(TASK INSTRUCTIONS): Please repeat, from the entries that follow, the lines from the one containing "How do I perform: Enable" through the one containing "Task: Click the red New badge in ticker" exactly, adding nothing.
++++++++++++++++++++
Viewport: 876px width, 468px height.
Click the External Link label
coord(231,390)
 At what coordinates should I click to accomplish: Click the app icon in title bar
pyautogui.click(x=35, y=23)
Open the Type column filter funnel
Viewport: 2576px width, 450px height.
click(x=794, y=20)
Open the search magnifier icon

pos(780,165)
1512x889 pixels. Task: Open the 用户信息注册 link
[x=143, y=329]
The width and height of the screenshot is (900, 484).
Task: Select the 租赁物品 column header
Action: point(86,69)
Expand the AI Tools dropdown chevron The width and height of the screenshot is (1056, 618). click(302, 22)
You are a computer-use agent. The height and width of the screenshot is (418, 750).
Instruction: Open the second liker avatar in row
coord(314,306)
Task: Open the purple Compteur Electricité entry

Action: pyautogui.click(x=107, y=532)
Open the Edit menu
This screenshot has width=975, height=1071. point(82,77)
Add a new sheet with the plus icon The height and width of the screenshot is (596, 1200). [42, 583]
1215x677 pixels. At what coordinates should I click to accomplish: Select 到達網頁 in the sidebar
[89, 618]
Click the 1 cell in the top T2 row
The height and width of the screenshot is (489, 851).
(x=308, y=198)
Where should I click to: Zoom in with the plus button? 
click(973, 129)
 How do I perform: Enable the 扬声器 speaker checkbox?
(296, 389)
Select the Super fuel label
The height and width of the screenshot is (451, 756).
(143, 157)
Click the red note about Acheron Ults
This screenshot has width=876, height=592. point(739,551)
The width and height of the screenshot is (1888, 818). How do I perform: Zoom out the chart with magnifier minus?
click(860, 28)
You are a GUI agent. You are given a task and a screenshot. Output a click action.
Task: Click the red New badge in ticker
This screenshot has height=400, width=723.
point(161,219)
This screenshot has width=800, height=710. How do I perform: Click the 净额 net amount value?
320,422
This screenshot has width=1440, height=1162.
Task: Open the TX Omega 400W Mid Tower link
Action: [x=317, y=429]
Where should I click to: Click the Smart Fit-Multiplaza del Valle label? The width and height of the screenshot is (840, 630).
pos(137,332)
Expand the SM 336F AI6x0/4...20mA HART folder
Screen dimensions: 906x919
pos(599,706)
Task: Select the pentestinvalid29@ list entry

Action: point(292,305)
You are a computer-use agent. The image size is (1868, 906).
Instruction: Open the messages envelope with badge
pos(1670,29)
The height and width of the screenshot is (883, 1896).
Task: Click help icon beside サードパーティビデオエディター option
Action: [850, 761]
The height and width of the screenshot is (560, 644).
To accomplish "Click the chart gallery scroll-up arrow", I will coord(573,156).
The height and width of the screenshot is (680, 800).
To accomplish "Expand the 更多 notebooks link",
++++++++++++++++++++
(REPLY):
 How do I perform: Enable the 扬声器 speaker checkbox?
(296, 389)
Select the Super fuel label
The height and width of the screenshot is (451, 756).
(143, 157)
Click the red note about Acheron Ults
This screenshot has width=876, height=592. point(739,551)
The width and height of the screenshot is (1888, 818). How do I perform: Zoom out the chart with magnifier minus?
click(860, 28)
You are a GUI agent. You are given a task and a screenshot. Output a click action.
Task: Click the red New badge in ticker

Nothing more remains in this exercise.